All’interno del ricco e variegato programma di questa 78° Mostra d’Arte Cinematografica di Venezia sorprende piacevolmente la presenza di un gustoso western. Già, perché, di fatto, quando la Tradizione viene omaggiata in modo piacevole e sentito, senza voler a tutti i costi strafare, è sempre una bella esperienza sedersi davanti a un grande schermo. Ciò è accaduto, ad esempio, anche durante la visione di Old Henry, appassionante western d’azione firmato Potsy Ponciroli, presentato Fuori Concorso, appunto, a Venezia78.

La storia, in realtà, è molto più semplice e universale di quanto si possa pensare. E di questo siamo molto contenti. Henry (impersonato da Tim Blake Nelson), dunque, è un agricoltore di mezza età che, rimasto vedovo da diversi anni, vive in una piccola tenuta insieme a suo figlio Wyatt (Gavin Lewis). Un giorno egli scopre il corpo di un uomo rimasto ferito da un colpo di pistola nei pressi di casa sua e decide di prestargli i primi soccorsi portandolo nella sua abitazione. L’uomo, tuttavia, ha con sé una borsa piena di denaro e ben presto si faranno vivi alcuni loschi individui che la reclameranno.

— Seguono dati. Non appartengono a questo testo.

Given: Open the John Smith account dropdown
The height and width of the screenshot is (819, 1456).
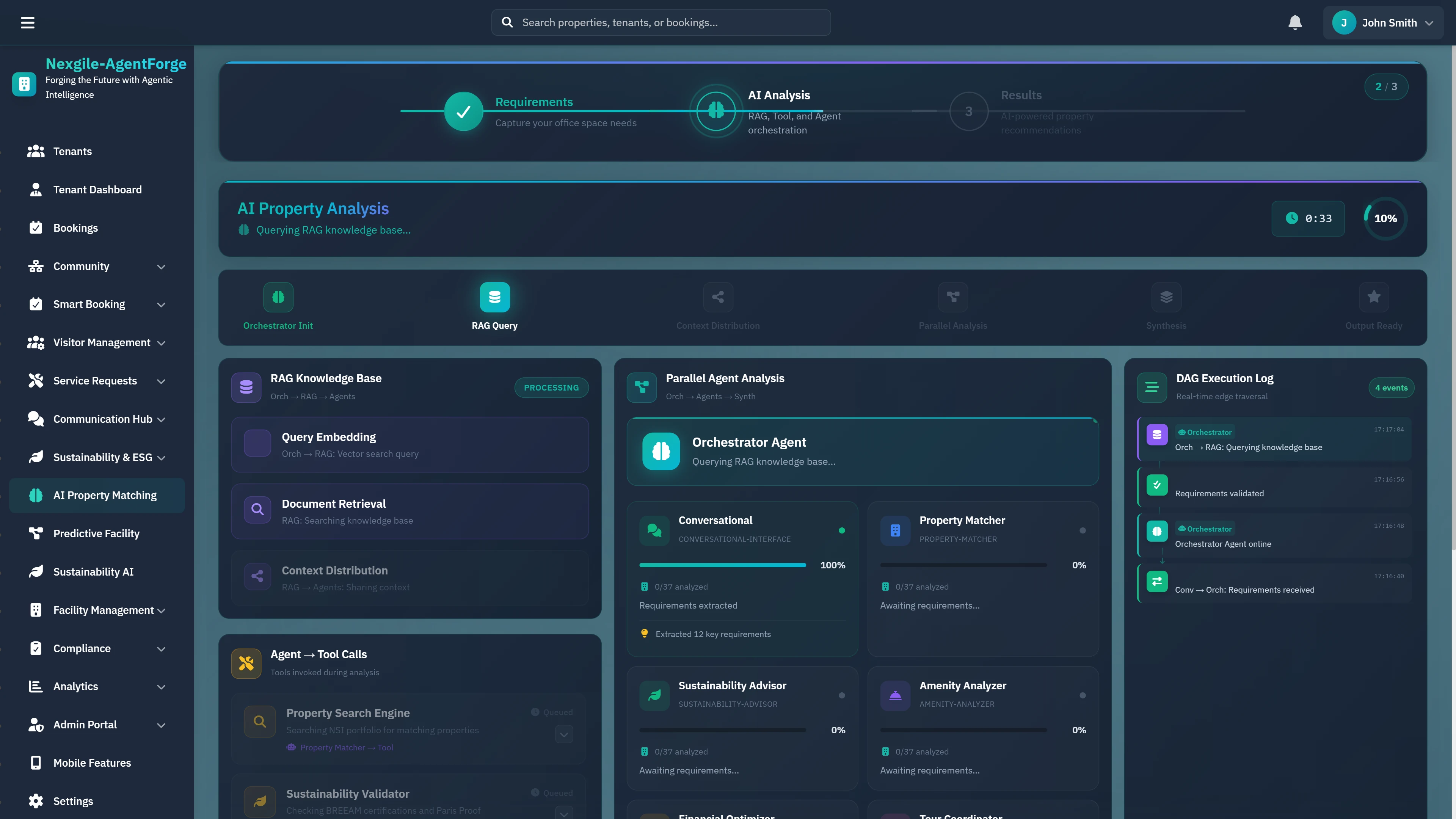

In Old Henry, dunque, Ponciroli abbraccia e rielabora il genere western, dando vita a un prodotto che vuol sì essere un omaggio a uno dei generi più amati nella storia del cinema, ma anche che vuole divertire, facendo vivere allo spettatore un’ora e mezza di gradita adrenalina. Non mancano, dunque, le sparatorie (qui messe in scena in modo pulito e senza volutamente prendersi troppo sul serio). Così come non mancano inaspettati colpi di scena, fortunatamente meno scontati e banali di quanto possa inizialmente sembrare.
Eppure, di fianco a una buona ricostruzione degli ambienti e al sapiente uso di un’unica location (la casa in cui vivono i due protagonisti, appunto), è soprattutto uno speciale rapporto padre-figlio a essere messo in primo piano. Un rapporto padre-figlio in cui entrambi hanno qualcosa da imparare l’uno dall’altro, in cui l’uno deve imparare a perdonare i suoi stessi errori e insegnare all’altro a non commetterli.
Potsy Ponciroli non punta a realizzare il grande film dell’anno. E in questo senso il suo Old Henry si è avvalso anche di un budget piuttosto ristretto. Eppure, nel suo piccolo, il film funziona. Funziona, diverte e fa ripensare con (non troppa) nostalgia ai grandi classici del passato. Un film che non necessita a tutti i costi di particolari virtuosismi registici, che si avvale di personaggi veri e mai stereotipati, che non cerca una (in questo caso) “forzata” eleganza stilistica, ma che rivela, al contempo, un approccio registico perfettamente in grado di gestire tempi e spazi.
Potsy Ponciroli non promette mare e monti e, soprattutto, non delude le aspettative. Ma, al contempo, ci sembra perfettamente conscio del fatto che un western frizzante e movimentato come questo suo Old Henry possa essere visto come una vera e propria boccata d’aria fresca in questa 78° Mostra d’Arte Cinematografica di Venezia.